Last year, at Planet IndigenUs, I was lucky enough to meet André Dudemaine, an Innu man from Montréal, and director of the Festival Présence Autochtone there. We'd actually known of one another and corresponded for longer - André wrote a piece on Alanis Obomsawin for our first Origins Festival programme - but meeting in person is always a big step forward.... and our discussions in Toronto led to my being invited to André's festival last week.
Unlike either Origins or Planet IndigenUs, the Montréal festival focuses primarily on film, which happened to be very useful to me, as we're coming to the end of programming Origins 2013, and the film programme is now the last bit of the jigsaw. It meant that there were some serious experts on indigenous film around - I was able to spend time with Jason Ryle, who programmes ImagineNATIVE, and Elizabeth Weatherford, who heads the film section at the National Museum of the American Indian in New York. It's one thing to get your own impression of a film at a screening - it's something else to discuss it with people who have that depth of knowledge. They also proved the ideal companions to sample one of the Festival's other innovations - indigenous gastronomy.... The six-course tasting menu convinced me that food is not only central to First Nations culture, but is also an art form in its own right. I've been thinking about ways of bringing food to the centre of our own festival - and this approach helped the thinking!

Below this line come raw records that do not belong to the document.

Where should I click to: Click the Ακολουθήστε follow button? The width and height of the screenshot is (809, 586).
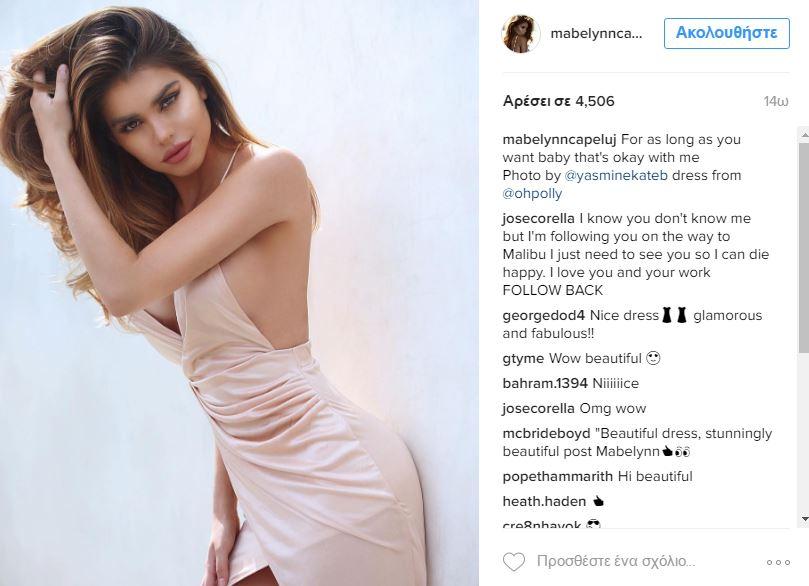pos(726,34)
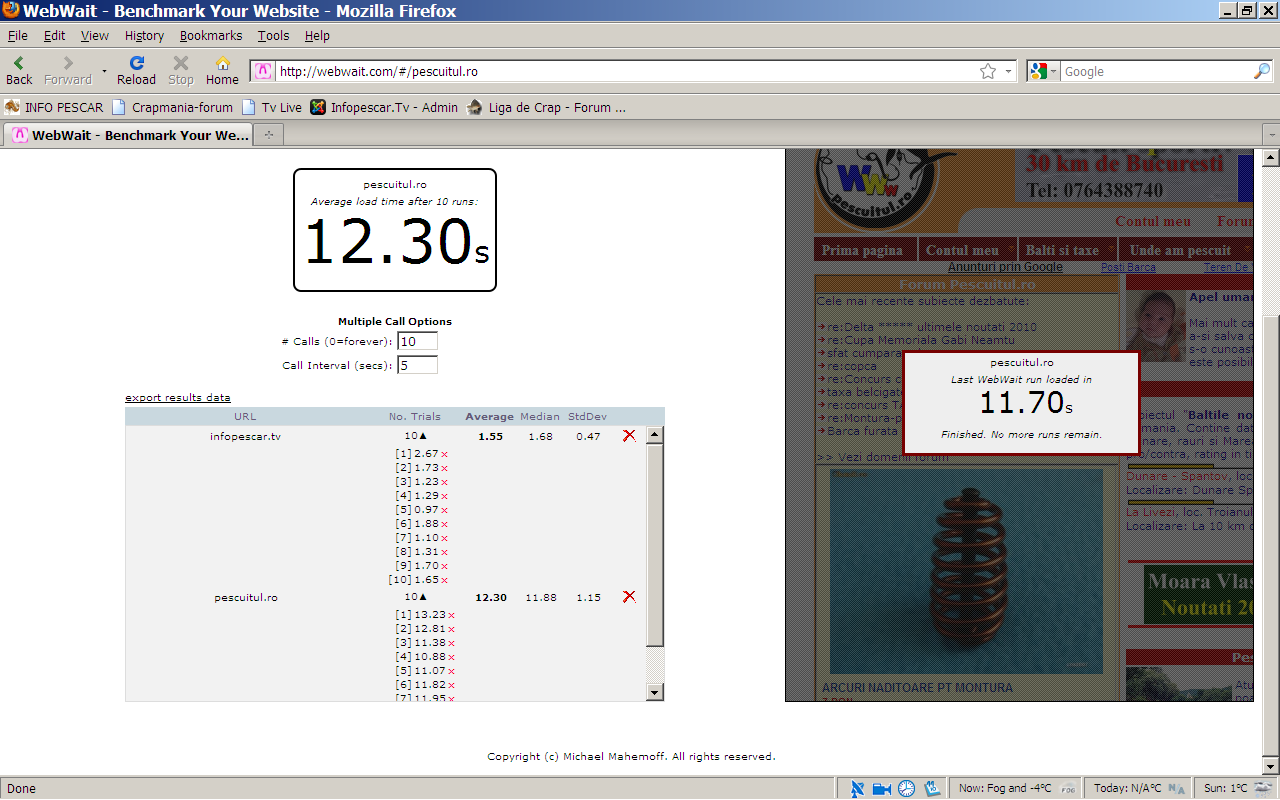Viewport: 1280px width, 800px height.
Task: Click the export results data link
Action: (x=178, y=397)
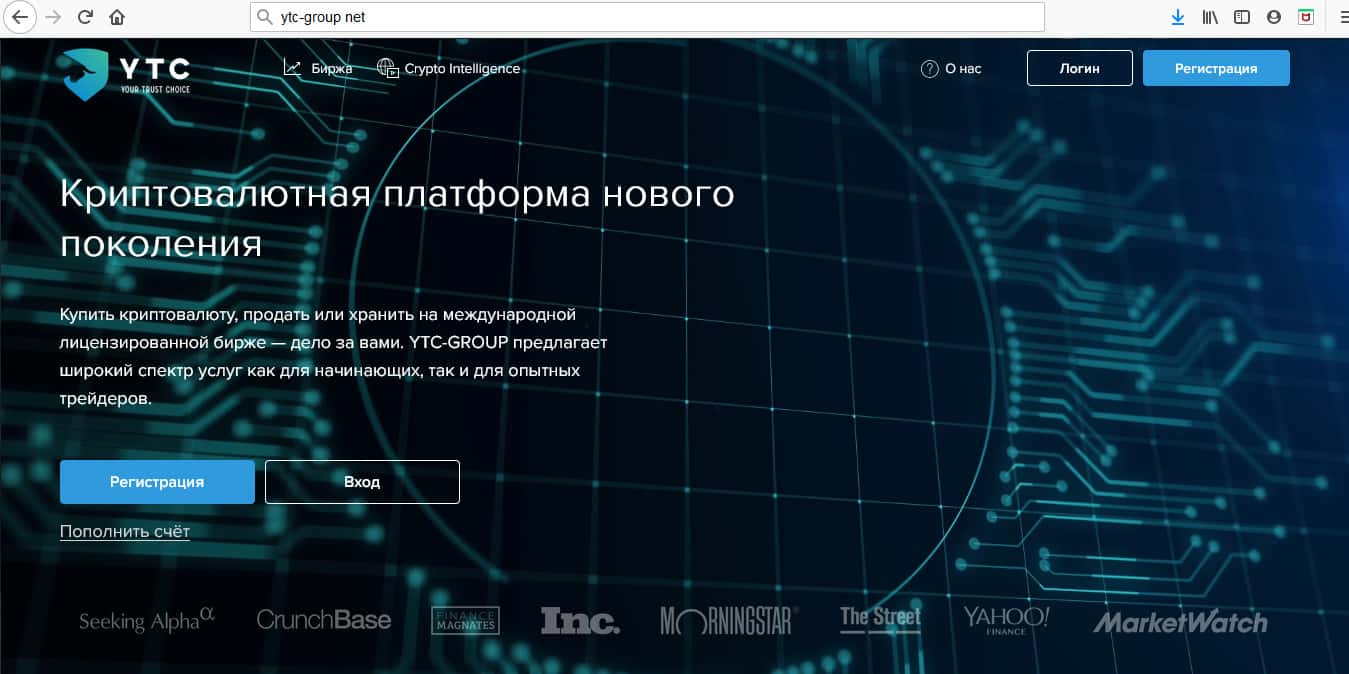This screenshot has width=1349, height=674.
Task: Toggle the sidebar view icon
Action: click(x=1242, y=17)
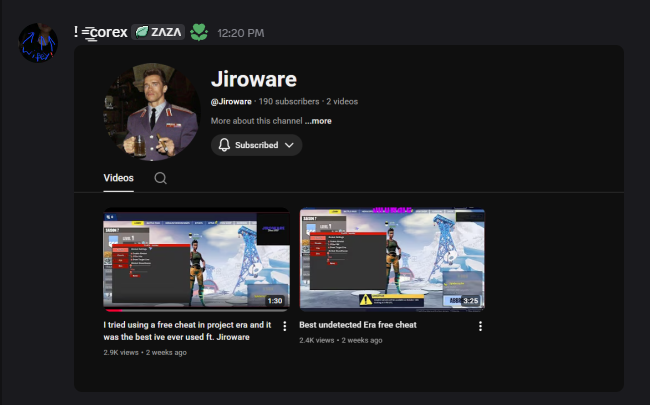
Task: Click the search icon next to Videos
Action: pos(160,178)
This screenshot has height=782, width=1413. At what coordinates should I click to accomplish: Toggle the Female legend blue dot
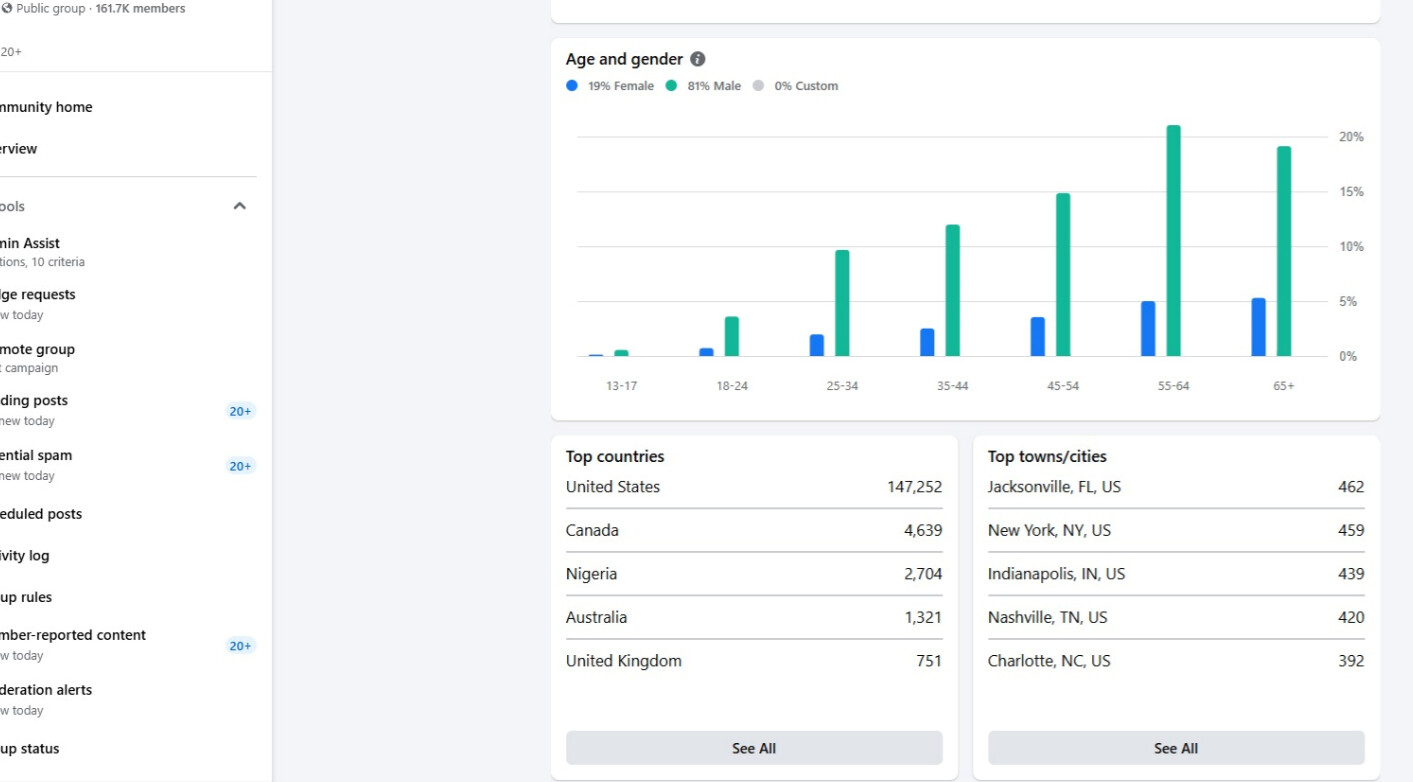click(572, 86)
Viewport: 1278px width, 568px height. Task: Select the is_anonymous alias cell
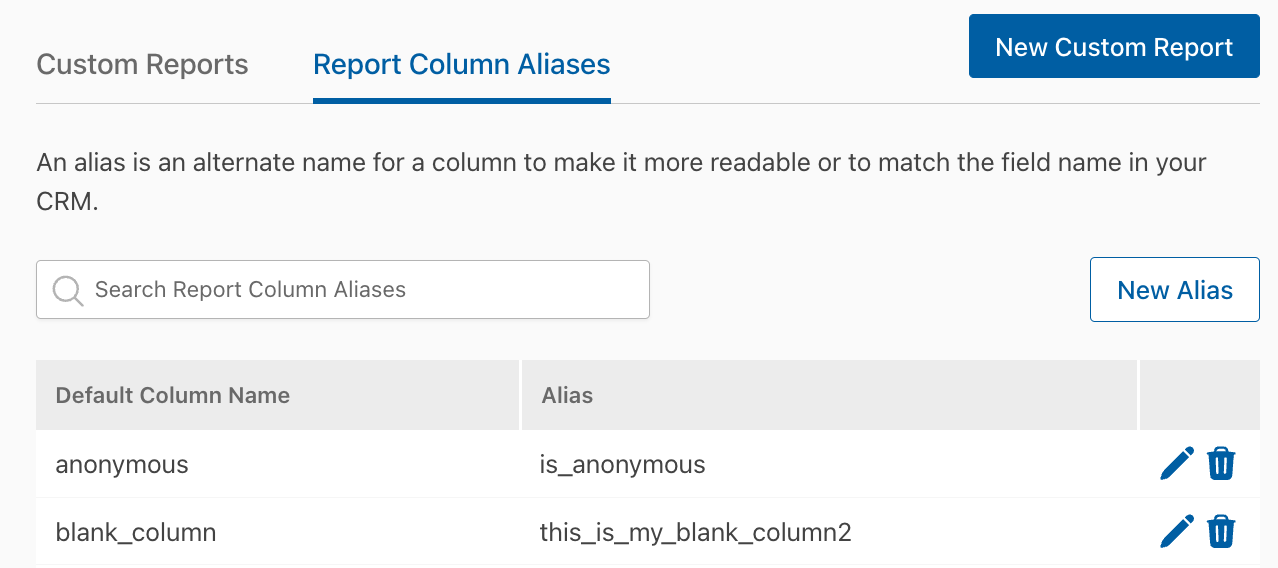coord(830,464)
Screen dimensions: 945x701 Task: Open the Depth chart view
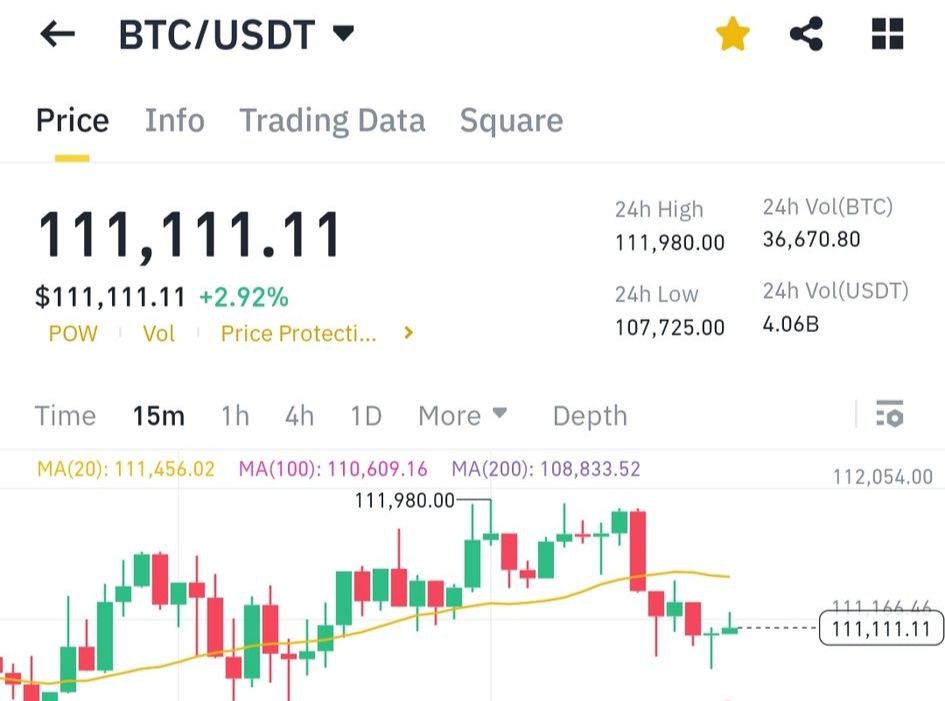tap(590, 416)
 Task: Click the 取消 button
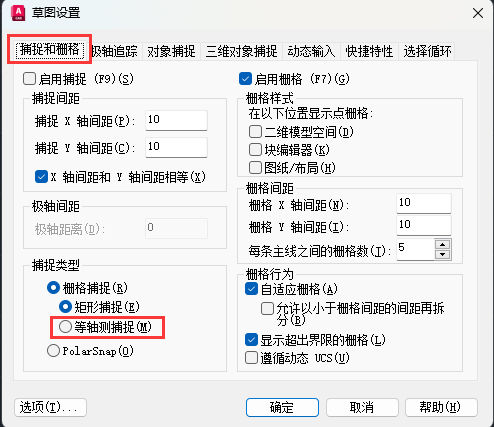pos(362,407)
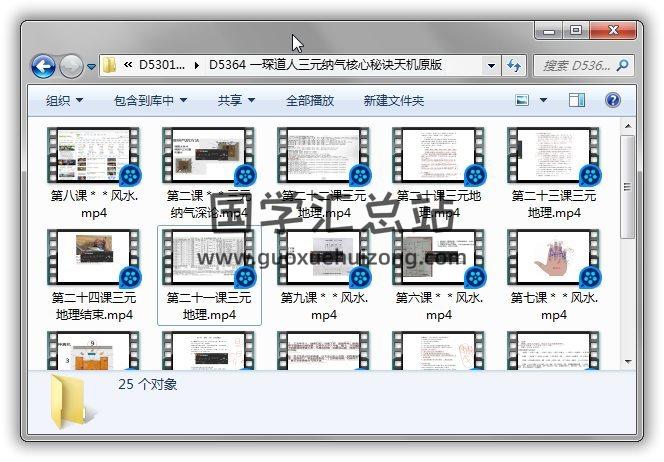Click the 新建文件夹 button

(x=393, y=100)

The trip was also a chance to renew our relationship with Canada's extraordinary National Film Board: an organisation which has been leading the way in film for years. I discovered on this trip that they developed synchronised sound and IMAX technology... But what is really important about the NFB is its democratic function. It gives a solid base for remarkable film-makers like Alanis - and allows them to be publicly funded in order to criticise the government and the society. That, Ms. Miller, is what public funding of culture should be all about.